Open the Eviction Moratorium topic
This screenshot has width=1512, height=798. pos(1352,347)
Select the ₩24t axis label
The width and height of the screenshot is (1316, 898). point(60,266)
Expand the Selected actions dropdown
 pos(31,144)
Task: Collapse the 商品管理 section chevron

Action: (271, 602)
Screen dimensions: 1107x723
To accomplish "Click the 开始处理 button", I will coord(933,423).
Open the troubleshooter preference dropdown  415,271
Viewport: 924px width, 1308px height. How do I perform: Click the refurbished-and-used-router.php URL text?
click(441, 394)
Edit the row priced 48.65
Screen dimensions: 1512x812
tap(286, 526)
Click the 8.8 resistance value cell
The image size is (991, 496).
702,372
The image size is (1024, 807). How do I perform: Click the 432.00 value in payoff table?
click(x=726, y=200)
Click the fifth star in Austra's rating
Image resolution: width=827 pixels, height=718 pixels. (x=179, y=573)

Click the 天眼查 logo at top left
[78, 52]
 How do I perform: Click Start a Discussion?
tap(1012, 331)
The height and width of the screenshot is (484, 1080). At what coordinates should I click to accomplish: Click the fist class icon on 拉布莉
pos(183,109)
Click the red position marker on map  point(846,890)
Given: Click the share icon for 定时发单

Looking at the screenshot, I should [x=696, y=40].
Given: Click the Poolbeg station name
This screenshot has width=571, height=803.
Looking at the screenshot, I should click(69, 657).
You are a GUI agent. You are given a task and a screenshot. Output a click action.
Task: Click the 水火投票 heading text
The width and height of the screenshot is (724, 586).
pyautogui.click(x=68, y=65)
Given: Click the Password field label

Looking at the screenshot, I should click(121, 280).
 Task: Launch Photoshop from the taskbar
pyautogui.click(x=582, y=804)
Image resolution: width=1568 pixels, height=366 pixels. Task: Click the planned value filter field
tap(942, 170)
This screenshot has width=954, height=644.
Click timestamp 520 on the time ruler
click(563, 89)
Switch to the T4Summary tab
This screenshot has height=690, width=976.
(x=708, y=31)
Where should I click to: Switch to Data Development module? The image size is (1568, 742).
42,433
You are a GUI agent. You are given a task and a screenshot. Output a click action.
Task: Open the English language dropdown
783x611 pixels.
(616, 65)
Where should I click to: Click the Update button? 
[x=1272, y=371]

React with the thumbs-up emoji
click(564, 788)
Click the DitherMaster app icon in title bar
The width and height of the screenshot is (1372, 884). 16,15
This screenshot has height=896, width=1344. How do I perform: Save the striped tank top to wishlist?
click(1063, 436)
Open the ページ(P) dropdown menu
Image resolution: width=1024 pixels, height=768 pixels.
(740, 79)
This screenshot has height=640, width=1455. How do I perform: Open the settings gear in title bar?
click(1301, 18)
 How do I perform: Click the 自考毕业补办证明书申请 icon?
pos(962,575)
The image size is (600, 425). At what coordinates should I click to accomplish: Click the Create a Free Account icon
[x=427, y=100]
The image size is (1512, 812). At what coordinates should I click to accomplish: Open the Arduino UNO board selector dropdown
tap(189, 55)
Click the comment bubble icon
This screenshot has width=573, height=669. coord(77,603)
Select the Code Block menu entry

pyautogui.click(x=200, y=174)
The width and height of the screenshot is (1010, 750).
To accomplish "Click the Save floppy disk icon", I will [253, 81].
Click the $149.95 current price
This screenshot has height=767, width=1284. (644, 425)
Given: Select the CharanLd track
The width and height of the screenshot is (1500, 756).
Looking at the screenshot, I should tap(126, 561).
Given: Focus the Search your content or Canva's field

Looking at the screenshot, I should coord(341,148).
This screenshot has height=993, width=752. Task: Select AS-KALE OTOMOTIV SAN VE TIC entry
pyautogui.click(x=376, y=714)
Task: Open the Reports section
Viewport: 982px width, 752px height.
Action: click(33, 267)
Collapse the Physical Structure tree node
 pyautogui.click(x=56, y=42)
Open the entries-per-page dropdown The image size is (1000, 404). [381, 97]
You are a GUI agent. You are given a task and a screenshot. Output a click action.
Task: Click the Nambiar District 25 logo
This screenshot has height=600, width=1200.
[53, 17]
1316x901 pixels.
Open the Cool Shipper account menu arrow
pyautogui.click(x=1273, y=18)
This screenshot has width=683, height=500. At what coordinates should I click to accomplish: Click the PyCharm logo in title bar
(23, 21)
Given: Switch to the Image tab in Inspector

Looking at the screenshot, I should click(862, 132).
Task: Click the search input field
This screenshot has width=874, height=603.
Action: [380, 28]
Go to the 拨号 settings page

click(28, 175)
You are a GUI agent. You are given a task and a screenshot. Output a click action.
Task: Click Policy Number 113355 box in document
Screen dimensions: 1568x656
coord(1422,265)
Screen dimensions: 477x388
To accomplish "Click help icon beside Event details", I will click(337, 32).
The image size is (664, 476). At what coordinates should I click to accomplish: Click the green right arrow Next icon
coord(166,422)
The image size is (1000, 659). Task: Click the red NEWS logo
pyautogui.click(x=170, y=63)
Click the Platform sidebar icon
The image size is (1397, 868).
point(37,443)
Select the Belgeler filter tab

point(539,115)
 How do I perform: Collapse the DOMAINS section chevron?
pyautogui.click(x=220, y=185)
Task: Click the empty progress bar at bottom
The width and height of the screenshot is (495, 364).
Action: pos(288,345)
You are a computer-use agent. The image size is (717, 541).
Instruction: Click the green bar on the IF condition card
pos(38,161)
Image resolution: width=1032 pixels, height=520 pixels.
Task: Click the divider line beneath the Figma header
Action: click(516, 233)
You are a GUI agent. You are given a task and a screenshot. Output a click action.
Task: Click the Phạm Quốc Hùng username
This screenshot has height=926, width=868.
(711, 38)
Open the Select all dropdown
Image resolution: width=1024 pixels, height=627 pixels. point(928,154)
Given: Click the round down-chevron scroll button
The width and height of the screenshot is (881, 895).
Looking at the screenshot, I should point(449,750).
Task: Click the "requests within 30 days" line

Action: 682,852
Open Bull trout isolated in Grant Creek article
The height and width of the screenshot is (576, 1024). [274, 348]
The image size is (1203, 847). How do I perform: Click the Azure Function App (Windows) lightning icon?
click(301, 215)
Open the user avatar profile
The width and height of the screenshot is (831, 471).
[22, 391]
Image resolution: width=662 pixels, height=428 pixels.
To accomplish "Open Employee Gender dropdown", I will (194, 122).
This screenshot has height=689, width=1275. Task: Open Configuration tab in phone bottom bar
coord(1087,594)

* _AIM OF THE TASK_
Print the listing exactly, starting at its first line and ending at the line that contains "Action: (271, 602)", with both included.

* _FINAL RESULT_
Open the Eviction Moratorium topic
This screenshot has width=1512, height=798. pos(1352,347)
Select the ₩24t axis label
The width and height of the screenshot is (1316, 898). point(60,266)
Expand the Selected actions dropdown
 pos(31,144)
Task: Collapse the 商品管理 section chevron

Action: (271, 602)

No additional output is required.